*Exercise requirements:* Could you reproduce the records starting with the line with "has width=800, height=554." and going on through the line with "Action: coord(349,603)", switching "sidebar" to "panel" and leaving everything else unchanged, and give back only those lines?
# # # # #
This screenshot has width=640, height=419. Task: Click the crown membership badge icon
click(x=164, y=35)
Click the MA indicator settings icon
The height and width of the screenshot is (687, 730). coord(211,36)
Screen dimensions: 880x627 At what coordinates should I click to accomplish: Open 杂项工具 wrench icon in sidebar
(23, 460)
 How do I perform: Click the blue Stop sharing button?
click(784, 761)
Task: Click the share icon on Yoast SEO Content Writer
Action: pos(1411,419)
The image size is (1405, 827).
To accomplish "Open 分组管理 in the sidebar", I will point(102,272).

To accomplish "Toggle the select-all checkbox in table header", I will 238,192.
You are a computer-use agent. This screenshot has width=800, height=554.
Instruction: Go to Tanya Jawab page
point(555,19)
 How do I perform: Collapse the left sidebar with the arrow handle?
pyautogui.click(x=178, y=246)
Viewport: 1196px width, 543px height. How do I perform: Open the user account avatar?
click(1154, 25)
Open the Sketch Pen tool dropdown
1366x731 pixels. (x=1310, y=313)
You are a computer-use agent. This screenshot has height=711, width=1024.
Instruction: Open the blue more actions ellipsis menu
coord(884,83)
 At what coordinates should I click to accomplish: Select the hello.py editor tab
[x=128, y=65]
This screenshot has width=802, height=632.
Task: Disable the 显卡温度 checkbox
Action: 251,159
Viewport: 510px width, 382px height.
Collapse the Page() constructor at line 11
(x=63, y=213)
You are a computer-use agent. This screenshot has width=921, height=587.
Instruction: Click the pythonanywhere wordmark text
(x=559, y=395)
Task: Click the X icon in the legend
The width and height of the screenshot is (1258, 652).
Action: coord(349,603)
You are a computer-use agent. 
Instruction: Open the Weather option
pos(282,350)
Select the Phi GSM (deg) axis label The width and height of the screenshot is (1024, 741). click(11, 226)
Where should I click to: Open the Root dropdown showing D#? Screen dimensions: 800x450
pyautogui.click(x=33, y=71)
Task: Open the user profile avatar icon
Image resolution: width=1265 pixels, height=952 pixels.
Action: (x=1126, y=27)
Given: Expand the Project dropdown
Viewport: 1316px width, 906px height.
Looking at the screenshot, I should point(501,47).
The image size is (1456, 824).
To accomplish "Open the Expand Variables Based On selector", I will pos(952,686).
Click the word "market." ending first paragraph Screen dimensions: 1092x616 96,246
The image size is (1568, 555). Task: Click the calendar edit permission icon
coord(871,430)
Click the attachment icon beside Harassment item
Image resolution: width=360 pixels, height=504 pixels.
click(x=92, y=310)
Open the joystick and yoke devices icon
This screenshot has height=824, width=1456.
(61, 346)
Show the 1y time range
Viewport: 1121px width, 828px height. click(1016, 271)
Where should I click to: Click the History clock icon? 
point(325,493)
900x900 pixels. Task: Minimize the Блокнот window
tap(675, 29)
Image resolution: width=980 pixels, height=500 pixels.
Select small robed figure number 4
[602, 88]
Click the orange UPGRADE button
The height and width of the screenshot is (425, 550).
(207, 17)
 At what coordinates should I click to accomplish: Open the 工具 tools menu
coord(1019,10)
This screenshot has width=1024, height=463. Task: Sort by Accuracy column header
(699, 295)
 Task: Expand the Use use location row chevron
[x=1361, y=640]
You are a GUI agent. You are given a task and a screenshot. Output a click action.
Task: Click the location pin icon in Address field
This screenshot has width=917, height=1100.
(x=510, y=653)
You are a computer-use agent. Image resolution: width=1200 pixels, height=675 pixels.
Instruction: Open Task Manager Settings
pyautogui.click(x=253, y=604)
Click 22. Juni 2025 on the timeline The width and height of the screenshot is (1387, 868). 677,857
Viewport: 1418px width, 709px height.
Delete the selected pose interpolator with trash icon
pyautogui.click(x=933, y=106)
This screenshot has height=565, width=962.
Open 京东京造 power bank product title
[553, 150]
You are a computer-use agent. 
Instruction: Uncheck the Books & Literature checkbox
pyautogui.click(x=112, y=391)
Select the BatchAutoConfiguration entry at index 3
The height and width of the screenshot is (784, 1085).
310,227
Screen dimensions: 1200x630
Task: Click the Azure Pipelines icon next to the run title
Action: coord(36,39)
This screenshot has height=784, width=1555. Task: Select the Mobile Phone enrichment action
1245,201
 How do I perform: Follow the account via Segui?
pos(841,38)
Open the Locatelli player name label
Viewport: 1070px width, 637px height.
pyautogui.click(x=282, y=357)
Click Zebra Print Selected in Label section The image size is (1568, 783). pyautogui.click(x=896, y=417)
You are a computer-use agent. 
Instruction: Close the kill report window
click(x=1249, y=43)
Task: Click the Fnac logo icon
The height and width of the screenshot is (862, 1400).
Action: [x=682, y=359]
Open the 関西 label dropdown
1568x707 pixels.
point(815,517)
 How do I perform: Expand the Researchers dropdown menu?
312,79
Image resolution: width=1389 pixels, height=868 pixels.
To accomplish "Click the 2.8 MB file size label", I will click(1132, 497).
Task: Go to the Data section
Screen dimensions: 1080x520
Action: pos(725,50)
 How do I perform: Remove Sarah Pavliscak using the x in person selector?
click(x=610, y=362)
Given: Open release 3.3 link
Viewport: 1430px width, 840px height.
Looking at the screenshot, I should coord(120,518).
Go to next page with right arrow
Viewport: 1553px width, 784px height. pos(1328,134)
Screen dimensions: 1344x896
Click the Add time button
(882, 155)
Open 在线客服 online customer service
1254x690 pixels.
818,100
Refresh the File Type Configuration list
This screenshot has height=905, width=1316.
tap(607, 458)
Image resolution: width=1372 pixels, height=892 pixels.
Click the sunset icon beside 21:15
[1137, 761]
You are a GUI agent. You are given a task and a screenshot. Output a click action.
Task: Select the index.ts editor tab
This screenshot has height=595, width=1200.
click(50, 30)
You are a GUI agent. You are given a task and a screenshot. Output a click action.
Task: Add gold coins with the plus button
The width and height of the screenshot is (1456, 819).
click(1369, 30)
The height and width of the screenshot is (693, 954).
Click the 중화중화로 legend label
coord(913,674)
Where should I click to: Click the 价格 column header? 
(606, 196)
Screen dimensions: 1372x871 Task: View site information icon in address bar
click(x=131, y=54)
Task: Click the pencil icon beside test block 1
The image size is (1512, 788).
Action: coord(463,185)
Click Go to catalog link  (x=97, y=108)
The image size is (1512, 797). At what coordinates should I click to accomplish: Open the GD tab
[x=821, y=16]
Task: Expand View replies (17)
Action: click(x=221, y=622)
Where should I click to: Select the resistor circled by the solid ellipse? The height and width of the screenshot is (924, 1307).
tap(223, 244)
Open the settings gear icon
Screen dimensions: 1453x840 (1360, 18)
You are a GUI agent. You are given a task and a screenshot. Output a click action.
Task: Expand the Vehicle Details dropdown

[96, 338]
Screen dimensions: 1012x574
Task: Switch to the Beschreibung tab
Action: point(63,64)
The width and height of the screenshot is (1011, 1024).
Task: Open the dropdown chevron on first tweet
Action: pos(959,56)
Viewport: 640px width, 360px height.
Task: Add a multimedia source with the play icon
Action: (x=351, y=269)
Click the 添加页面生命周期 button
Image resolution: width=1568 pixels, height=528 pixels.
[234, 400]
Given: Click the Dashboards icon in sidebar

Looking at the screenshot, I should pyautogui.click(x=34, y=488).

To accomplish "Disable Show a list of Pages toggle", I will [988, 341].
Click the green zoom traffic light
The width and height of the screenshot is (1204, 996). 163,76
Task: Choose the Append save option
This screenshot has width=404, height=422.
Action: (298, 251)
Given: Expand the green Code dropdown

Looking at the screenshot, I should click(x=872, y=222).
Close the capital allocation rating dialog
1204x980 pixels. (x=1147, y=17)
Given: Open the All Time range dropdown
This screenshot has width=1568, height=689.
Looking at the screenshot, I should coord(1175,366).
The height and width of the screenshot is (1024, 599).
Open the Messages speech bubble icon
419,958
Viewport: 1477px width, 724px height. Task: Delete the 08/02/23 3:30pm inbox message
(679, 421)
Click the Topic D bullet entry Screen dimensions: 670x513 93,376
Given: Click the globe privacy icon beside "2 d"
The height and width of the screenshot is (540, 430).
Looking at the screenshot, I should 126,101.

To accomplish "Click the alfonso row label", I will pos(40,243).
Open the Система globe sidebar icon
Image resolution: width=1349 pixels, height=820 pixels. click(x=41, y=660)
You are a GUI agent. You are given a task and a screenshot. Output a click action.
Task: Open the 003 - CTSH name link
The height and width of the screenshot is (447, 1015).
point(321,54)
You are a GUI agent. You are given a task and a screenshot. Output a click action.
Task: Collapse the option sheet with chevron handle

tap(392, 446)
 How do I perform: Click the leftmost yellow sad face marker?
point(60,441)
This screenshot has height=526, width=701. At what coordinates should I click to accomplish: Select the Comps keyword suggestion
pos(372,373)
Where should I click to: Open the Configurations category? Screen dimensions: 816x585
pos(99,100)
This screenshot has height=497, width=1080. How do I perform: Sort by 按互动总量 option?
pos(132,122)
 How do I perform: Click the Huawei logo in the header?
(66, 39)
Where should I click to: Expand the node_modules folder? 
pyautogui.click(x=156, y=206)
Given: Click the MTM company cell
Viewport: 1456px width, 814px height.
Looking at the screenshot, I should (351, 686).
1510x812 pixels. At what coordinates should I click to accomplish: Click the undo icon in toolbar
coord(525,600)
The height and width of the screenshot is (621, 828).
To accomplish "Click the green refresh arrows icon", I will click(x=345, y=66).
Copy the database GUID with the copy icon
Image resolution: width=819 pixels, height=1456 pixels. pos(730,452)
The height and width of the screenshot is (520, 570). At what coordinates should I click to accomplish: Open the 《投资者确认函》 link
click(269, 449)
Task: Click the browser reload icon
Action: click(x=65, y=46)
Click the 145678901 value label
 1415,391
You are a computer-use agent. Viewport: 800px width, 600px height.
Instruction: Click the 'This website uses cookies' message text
# # # # #
*Exercise output:*
You are a computer-use agent. This screenshot has width=800, height=554.
Instruction: Go to Tanya Jawab page
point(555,19)
 How do I perform: Collapse the left panel with the arrow handle?
pyautogui.click(x=178, y=246)
Viewport: 1196px width, 543px height. How do I perform: Open the user account avatar?
click(1154, 25)
Open the Sketch Pen tool dropdown
1366x731 pixels. (x=1310, y=313)
You are a computer-use agent. This screenshot has height=711, width=1024.
Instruction: Open the blue more actions ellipsis menu
coord(884,83)
 At what coordinates should I click to accomplish: Select the hello.py editor tab
[x=128, y=65]
This screenshot has width=802, height=632.
Task: Disable the 显卡温度 checkbox
Action: 251,159
Viewport: 510px width, 382px height.
Collapse the Page() constructor at line 11
(x=63, y=213)
You are a computer-use agent. This screenshot has width=921, height=587.
Instruction: Click the pythonanywhere wordmark text
(x=559, y=395)
Task: Click the X icon in the legend
The width and height of the screenshot is (1258, 652).
Action: coord(349,603)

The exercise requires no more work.